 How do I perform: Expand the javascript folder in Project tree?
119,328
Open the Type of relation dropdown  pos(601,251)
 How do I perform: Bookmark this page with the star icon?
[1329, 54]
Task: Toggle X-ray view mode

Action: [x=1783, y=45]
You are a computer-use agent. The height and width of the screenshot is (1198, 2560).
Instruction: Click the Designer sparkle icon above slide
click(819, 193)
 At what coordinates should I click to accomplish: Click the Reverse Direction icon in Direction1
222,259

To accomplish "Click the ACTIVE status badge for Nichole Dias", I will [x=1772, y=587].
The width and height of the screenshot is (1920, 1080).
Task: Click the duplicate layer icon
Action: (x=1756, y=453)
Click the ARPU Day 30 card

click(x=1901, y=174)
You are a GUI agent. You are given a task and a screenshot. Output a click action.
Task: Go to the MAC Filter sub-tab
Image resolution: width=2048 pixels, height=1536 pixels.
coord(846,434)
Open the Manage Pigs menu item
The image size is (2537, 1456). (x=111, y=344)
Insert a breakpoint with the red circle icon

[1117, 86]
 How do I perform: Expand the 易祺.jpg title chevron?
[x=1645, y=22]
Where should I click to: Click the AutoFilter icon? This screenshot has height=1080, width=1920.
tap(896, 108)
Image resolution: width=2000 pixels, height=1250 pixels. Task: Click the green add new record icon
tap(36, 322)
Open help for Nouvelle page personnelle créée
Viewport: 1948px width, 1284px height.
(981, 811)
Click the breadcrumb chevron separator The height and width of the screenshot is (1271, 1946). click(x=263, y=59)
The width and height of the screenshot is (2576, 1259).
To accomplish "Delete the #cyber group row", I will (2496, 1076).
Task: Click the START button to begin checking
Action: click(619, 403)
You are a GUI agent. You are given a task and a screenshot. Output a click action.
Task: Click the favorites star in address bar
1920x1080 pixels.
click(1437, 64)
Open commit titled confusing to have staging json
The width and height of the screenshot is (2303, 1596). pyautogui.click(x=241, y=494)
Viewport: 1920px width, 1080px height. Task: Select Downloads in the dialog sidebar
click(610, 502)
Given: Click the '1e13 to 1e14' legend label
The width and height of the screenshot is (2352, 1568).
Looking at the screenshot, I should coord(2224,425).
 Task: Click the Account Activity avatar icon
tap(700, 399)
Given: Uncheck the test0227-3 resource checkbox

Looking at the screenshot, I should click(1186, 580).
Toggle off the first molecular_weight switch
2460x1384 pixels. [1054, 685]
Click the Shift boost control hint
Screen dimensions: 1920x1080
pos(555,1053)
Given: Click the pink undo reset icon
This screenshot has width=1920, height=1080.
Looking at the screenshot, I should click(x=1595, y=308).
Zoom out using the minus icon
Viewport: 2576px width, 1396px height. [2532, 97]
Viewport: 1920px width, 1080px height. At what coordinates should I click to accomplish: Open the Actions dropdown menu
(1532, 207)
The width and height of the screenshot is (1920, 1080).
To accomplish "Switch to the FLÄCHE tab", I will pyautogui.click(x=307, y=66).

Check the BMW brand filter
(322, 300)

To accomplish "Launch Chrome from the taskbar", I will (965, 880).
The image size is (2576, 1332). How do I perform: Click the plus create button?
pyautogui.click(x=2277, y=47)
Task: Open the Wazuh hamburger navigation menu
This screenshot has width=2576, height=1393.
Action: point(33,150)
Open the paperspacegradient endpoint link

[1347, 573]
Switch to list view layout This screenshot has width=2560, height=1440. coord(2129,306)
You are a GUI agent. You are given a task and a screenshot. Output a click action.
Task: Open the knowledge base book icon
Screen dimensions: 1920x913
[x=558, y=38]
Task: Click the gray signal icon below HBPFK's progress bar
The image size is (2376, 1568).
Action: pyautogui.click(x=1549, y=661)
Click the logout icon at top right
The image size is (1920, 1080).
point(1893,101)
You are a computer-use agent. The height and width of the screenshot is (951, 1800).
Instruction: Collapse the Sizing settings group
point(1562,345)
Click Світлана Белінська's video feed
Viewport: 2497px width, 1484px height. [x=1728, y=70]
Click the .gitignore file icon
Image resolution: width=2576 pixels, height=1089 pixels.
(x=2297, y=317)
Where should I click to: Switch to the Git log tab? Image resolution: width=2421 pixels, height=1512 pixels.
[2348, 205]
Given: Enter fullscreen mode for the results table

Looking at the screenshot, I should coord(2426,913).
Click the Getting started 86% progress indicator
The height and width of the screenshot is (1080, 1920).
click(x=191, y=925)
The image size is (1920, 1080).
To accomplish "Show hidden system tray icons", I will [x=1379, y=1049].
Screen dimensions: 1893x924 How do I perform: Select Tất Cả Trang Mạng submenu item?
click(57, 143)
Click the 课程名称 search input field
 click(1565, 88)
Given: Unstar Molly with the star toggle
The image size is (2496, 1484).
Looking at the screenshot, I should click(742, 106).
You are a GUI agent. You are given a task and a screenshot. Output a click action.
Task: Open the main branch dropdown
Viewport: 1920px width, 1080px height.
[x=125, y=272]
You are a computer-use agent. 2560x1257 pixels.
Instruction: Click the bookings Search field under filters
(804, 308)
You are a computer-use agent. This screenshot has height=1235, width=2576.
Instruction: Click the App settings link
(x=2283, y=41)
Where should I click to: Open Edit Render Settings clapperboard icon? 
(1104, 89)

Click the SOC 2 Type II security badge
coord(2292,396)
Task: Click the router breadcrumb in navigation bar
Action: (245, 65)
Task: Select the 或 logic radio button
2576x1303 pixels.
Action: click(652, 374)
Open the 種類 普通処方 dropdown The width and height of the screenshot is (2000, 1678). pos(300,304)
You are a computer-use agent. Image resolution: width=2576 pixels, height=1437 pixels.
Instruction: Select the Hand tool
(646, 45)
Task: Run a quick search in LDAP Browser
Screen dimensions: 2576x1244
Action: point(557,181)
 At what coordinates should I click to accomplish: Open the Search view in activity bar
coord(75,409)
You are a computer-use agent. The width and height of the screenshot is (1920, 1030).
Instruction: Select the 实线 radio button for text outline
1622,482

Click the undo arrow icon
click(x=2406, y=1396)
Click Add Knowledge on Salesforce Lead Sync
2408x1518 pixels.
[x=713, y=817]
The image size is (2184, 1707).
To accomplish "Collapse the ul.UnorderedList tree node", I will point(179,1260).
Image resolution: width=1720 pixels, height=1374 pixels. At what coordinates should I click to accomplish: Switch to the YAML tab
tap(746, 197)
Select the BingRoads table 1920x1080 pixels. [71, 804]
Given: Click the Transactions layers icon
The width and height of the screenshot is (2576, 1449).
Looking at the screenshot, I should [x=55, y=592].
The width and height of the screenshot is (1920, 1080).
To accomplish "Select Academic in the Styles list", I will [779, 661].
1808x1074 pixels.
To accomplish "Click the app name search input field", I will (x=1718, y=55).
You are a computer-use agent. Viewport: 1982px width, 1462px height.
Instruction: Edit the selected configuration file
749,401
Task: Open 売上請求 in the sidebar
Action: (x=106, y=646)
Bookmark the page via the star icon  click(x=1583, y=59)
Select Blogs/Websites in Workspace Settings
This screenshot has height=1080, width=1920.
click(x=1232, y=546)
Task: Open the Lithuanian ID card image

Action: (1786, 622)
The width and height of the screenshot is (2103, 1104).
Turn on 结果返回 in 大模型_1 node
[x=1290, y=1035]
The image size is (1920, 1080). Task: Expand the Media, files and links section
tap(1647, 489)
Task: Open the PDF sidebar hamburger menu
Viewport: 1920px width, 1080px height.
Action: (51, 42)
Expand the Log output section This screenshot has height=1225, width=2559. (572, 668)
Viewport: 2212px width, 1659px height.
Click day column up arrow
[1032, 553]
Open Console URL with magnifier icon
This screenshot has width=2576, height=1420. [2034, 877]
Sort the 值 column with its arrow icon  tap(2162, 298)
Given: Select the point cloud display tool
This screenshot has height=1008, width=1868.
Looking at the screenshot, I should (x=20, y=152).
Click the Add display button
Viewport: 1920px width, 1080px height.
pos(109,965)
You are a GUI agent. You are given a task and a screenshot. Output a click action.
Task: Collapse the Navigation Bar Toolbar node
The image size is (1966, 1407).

┄┄┄┄┄┄┄┄┄┄

> _Work request_: Where in the entries above does the word "progress" appear? Copy each line that has it.

> _Written reply_:
Task: Click the gray signal icon below HBPFK's progress bar
Click the Getting started 86% progress indicator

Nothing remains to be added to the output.